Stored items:
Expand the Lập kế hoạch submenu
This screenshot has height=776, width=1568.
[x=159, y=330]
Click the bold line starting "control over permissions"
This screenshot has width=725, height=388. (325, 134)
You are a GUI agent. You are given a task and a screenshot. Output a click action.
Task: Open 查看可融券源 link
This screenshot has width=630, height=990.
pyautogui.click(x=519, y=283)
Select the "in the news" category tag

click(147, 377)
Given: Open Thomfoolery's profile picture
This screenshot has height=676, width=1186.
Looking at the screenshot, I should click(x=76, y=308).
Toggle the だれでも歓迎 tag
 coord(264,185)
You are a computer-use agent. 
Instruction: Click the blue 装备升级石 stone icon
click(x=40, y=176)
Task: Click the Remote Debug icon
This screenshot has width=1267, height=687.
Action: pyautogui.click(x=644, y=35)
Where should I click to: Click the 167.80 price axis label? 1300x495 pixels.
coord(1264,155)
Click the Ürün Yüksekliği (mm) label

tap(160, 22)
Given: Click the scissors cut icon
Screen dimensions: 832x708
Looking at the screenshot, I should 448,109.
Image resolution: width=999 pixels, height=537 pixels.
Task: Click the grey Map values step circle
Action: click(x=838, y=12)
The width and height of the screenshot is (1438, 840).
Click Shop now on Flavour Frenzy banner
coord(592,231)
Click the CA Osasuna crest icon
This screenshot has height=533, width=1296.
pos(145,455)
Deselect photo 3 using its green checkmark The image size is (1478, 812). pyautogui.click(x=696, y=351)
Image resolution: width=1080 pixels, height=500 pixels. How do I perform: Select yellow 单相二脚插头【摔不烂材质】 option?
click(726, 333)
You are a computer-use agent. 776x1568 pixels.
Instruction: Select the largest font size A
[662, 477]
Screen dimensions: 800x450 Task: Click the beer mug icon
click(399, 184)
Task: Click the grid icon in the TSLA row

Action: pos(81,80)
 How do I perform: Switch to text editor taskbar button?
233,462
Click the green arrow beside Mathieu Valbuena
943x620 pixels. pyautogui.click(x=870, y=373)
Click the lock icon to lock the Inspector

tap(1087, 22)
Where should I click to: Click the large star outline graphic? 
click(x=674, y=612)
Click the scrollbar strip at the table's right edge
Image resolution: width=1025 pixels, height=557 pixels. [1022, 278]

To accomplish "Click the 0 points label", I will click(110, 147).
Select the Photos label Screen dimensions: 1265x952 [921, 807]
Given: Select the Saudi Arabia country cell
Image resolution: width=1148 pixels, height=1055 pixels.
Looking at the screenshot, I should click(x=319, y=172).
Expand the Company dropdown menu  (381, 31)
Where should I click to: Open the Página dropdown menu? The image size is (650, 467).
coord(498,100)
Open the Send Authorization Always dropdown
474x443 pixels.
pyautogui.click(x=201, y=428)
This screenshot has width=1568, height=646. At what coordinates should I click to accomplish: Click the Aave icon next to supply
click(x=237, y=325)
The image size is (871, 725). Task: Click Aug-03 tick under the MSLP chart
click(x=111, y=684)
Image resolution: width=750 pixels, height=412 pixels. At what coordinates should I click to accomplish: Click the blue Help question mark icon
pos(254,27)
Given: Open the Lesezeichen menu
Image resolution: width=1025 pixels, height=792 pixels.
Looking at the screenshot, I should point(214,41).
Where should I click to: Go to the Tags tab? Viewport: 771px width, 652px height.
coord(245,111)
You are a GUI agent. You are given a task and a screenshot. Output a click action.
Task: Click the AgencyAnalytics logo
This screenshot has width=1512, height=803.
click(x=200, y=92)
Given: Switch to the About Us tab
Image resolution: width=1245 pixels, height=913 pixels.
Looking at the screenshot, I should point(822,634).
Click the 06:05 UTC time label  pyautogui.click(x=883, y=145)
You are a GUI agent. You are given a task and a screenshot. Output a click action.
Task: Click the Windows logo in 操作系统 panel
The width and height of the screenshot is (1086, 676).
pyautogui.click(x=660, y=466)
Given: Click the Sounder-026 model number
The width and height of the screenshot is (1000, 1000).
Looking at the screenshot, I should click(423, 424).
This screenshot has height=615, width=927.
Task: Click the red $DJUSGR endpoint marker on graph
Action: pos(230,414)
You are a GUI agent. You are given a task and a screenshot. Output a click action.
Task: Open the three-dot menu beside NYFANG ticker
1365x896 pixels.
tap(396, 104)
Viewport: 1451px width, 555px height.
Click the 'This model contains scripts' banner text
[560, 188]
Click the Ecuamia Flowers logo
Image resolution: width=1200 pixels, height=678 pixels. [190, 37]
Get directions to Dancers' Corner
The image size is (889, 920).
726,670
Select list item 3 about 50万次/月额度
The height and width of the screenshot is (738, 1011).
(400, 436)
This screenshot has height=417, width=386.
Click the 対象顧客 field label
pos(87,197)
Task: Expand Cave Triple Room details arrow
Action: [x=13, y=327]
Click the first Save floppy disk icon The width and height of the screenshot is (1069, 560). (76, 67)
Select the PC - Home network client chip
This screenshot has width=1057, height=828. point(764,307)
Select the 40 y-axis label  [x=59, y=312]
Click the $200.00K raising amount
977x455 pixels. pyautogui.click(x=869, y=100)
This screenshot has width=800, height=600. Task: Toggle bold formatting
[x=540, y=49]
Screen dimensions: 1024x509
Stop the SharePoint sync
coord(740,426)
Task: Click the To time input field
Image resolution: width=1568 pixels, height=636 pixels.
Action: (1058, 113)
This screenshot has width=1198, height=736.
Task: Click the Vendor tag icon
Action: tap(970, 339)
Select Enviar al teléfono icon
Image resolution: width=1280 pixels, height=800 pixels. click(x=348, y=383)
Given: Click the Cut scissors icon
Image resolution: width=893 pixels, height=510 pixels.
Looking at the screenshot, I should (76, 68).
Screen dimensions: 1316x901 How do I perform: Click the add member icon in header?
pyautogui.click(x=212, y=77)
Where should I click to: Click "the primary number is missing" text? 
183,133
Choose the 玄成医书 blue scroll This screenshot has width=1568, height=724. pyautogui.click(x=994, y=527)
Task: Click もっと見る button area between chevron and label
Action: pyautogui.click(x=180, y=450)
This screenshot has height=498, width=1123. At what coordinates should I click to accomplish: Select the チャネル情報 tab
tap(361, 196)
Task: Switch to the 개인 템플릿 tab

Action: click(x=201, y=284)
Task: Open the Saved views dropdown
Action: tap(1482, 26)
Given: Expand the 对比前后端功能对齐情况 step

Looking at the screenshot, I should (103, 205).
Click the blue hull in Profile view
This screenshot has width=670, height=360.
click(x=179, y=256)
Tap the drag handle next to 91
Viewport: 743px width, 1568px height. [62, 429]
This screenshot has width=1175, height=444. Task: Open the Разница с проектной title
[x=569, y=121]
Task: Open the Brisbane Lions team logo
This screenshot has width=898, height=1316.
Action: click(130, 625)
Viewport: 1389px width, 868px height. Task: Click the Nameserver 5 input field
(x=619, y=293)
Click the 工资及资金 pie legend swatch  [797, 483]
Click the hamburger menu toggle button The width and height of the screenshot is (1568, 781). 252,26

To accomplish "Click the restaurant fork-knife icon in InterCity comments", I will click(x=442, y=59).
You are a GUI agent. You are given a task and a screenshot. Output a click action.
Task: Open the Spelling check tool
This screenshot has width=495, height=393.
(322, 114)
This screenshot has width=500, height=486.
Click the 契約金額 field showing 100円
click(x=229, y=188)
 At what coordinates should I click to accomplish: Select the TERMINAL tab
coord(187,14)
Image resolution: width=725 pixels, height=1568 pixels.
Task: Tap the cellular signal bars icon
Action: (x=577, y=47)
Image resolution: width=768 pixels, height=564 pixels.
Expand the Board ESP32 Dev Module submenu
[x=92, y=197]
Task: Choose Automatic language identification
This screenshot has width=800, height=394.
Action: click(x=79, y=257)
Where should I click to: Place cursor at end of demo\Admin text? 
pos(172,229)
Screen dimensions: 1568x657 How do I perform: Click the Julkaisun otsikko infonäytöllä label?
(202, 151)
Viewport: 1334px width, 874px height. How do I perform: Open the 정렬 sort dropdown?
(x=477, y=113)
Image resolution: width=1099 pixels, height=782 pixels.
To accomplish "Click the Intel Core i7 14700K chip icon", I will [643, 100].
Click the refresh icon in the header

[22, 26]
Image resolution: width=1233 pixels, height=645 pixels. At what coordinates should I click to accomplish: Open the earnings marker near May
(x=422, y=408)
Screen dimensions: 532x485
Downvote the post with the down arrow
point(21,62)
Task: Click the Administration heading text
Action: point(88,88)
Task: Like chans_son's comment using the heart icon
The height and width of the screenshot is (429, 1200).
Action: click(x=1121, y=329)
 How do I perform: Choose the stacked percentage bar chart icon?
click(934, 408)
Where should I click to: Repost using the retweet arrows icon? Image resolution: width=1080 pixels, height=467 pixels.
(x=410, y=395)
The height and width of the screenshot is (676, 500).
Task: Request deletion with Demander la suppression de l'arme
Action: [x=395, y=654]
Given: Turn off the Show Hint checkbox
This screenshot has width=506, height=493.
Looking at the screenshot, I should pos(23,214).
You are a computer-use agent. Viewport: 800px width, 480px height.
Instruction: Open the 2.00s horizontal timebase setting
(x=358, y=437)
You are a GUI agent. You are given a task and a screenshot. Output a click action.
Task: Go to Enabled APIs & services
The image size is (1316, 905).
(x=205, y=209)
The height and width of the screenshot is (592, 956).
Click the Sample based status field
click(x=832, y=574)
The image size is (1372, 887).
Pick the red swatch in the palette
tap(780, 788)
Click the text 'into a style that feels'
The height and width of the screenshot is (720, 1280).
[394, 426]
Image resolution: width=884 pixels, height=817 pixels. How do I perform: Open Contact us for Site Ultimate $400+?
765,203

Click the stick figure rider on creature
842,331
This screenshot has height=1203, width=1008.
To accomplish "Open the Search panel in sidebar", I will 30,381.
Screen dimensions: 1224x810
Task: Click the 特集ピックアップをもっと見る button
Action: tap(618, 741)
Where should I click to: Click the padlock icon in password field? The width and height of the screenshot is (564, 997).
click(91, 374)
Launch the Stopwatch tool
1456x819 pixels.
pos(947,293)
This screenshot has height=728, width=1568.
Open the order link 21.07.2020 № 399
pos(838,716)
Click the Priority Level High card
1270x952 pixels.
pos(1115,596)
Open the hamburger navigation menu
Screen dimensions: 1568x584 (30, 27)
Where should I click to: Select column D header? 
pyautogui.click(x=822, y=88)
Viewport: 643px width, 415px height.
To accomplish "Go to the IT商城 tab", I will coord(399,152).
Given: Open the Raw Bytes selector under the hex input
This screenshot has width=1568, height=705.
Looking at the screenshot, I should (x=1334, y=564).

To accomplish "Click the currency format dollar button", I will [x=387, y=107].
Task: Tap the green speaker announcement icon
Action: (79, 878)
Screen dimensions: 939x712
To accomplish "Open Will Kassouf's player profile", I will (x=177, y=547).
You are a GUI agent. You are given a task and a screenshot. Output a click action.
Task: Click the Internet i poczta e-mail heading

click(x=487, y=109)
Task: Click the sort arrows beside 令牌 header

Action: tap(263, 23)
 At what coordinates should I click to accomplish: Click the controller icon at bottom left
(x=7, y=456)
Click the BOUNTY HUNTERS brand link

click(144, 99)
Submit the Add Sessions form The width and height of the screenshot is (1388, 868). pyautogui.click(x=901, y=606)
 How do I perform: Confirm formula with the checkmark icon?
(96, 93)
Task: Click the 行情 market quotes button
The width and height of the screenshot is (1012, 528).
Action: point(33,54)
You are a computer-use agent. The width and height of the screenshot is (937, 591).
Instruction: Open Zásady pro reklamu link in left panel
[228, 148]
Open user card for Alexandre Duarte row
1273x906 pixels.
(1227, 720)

YOUR GOAL: Write only the number of lines in the data where the word "tool" occurs.

RESPONSE AREA: 2